Pela primeira vez numa década a coligação no Governo não inclui nenhum partido ultra-ortodoxo, o que facilitou uma decisão considerada polémica na sociedade israelita.

Ultra-ortodoxos vão ter de ir à tropa em Israel
O Governo israelita anunciou esta quarta-feira que os membros das comunidades ultra-ortodoxas no país vão ter de cumprir o serviço militar, tal como faz o resto da população judaica.

Tradicionalmente os homens haredi, como são conhecidos os ultra-ortodoxos, dedicam-se exclusivamente ao estudo das sagradas escrituras judaicas, vivendo na maior parte de subsídios governamentais. Este sector da população, minoritário no país mas em grande crescimento, estava também isento de cumprir o serviço militar.

Contudo, com a nova decisão anunciada esta quarta-feira, dos 8.000 homens que normalmente pedem isenção, apenas serão dadas 1.800 dispensas por ano.

A nova lei enfureceu a comunidade ultra-ortodoxa, que se manifestou publicamente nas últimas semanas.

Em Israel a esmagadora maioria dos jovens devem cumprir o serviço militar obrigatório quando cumprem 18 anos. As excepções abrangem as mulheres religiosas e grande parte dos árabes com nacionalidade israelita.

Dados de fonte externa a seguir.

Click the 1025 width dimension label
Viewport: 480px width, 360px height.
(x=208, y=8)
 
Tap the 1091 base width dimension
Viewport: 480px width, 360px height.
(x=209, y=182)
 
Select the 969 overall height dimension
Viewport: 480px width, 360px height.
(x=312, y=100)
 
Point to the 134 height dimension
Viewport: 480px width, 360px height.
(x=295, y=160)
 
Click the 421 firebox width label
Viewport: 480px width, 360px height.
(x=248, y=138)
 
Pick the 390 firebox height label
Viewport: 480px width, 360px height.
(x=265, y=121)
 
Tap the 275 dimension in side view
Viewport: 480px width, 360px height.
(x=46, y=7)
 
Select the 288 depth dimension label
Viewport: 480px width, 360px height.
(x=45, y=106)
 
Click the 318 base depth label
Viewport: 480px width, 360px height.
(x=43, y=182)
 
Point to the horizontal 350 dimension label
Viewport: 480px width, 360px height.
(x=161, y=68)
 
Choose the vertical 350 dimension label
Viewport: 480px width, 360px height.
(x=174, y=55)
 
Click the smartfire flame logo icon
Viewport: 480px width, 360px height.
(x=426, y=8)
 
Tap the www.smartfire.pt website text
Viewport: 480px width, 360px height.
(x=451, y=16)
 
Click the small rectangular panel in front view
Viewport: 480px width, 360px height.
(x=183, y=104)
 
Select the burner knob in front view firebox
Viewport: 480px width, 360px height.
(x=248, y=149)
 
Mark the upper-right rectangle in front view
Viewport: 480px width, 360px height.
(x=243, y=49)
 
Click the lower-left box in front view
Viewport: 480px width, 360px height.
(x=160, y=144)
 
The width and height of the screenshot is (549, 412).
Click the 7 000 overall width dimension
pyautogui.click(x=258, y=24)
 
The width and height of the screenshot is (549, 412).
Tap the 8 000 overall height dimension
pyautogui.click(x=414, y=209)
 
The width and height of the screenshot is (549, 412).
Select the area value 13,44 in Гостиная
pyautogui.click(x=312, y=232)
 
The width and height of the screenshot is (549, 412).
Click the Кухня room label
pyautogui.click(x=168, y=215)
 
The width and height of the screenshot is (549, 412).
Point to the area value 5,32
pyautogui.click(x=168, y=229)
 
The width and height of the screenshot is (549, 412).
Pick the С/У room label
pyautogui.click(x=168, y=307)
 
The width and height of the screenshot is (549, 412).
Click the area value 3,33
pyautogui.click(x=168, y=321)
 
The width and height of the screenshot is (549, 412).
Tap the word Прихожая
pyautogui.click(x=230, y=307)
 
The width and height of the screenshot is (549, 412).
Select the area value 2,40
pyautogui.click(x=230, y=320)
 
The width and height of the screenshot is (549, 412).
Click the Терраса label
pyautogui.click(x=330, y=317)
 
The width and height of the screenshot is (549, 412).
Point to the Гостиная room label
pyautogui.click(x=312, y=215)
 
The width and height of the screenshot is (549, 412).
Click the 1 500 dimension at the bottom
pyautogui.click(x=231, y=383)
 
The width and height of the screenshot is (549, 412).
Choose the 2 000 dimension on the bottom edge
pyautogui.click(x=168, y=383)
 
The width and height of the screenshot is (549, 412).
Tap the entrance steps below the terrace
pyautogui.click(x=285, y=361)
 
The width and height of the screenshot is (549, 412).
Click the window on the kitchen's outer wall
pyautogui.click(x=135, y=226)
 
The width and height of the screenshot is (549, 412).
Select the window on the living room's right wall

Este é um tema sempre polémico em Israel. Grande parte da sociedade critica o facto de os haredim viverem às custas do Estado, sem cumprirem com as mesmas obrigações que o resto dos cidadãos. Contudo, os ultra-ortodoxos consideram que a imposição do serviço militar choca com os seus deveres religiosos de aprofundamento bíblico.

A decisão do Governo chefiado por Netanyahu foi facilitada pelo facto de, pela primeira vez na última década, não existir nenhum partido ultra-ortodoxo na coligação governamental.

Apesar de a lei ter sido já anunciada, apenas entrará em vigor dentro de quatro anos. Até lá as Forças Armadas vão apostar em campanhas para tentar atrair jovens ultra-ortodoxos.